Fig. 1a illustrates the phase evolution of vanadium oxide during heat treatment. The initial V₂O₅ precursor exhibits a phase consistent with that of V₂O₅. In the absence of melamine, when V₂O₅ is subjected to heat treatment in a nitrogen atmosphere, the resulting spectra match precisely with the standard peaks of V₂O₃ (PDF # 85-0411). This indicates that, without melamine, high-temperature conditions induce crystalline transformation and phase change from V₂O₅ to V₂O₃ (denoted as VO). Conversely, in the presence of melamine, V₂O₅ undergoes complete nitridation and converts to the VN phase (PDF # 35-0768). To be specific, the nitridation process initiates with thermal decomposition of melamine (C₃H₆N₆) at elevated temperatures (typically >300 °C), which liberates reactive nitrogen species such as NH₃ under an inert atmosphere.⁴⁸ Next, the V₂O₅ nanowire undergoes a reaction with NH₃ under an inert atmosphere to trigger crystal reconfiguration, forming the new VN phase. Noteworthily, the mass ratio of V₂O₅:C₃H₆N₆ will have a significant effect on the phase transformation degree and the resultant zinc-storage performance. In this work, the optimal mass ratio of V₂O₅:C₃H₆N₆ was determined to be 1:6 (Fig. S1–S3 and Table S1).

**DATA EXTRACT**:
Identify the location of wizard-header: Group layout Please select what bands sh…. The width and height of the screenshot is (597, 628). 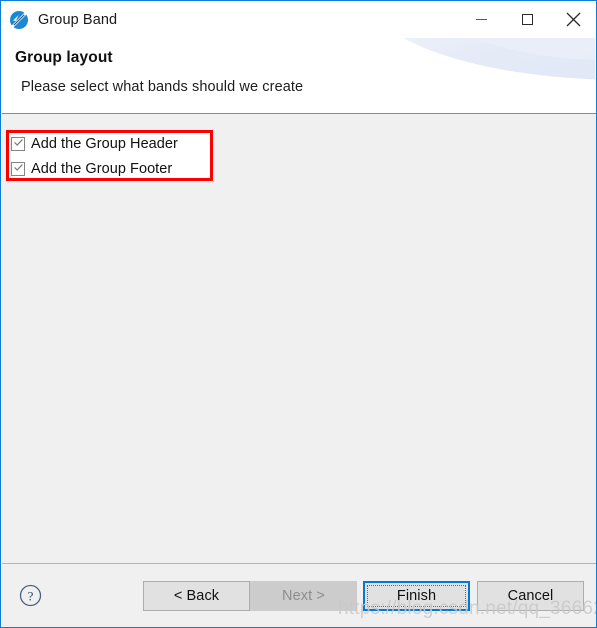
(298, 76).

**EXERCISE SET**:
- a) Answer these questions about the passage on the heat treatment of vanadium oxide:
(i) Without melamine, what phase does V₂O₅ become when heated in a nitrogen atmosphere?
(ii) At what temperatures does melamine typically decompose thermally?
(iii) What mass ratio of V₂O₅:C₃H₆N₆ was found to be optimal?
- b) Write the next few sentences of the passage on the heat treatment of vanadium oxide, picking up after its final sentence.

**TASK RESPONSES**:
- a)
(i) V₂O₃ (PDF # 85-0411), denoted as VO.
(ii) Typically above 300 °C.
(iii) 1:6.

- b)
The chemical composition of VNO@C was further characterized through X-ray photoelectron spectroscopy (XPS). In the XPS survey spectrum, the characteristic peaks of C 1s, N 1s, V 2p, and O 1s are detected at binding energies of 284.0, 399.8, 516.8, and 530.1 eV, respectively (Fig. S4). The presence of the N 1s and C 1s peaks provides additional evidence for the successful phase transformation from the V₂O₅@PDA precursor to VNO@C. Notably, the high-resolution spectra of V 2p_3/2 and V 2p_1/2 for both VNO and VNO@C samples (Fig. 1b) exhibit sub-peaks corresponding to V–N/V–N–O/V–O bonds (V³⁺/V⁴⁺/V⁵⁺),⁴⁹ whereas the VO sample displays only V³⁺ peaks. These findings indicate that the nitriding treatment significantly diversifies the valence states of vanadium in the sample, thereby facilitating multi-electron transfer reactions and accelerating the reaction kinetics. Similarly, the high-resolution N 1s spectrum of the VNO@C sample (Fig. 1c) reveals sub-peaks at binding energies of 399.2, 400.1, and 401.5 eV, attributed to N³⁻–V, pyridinic/pyrrolic N, and graphitic N, respectively.⁵⁴ This further confirms the successful synthesis of vanadium nitride and the effective coating with nitrogen-doped carbon. The EPR spectra of VNO@C (Fig. S5) exhibit a distinct signal at g = 2.003, which is a characteristic signature of oxygen defects.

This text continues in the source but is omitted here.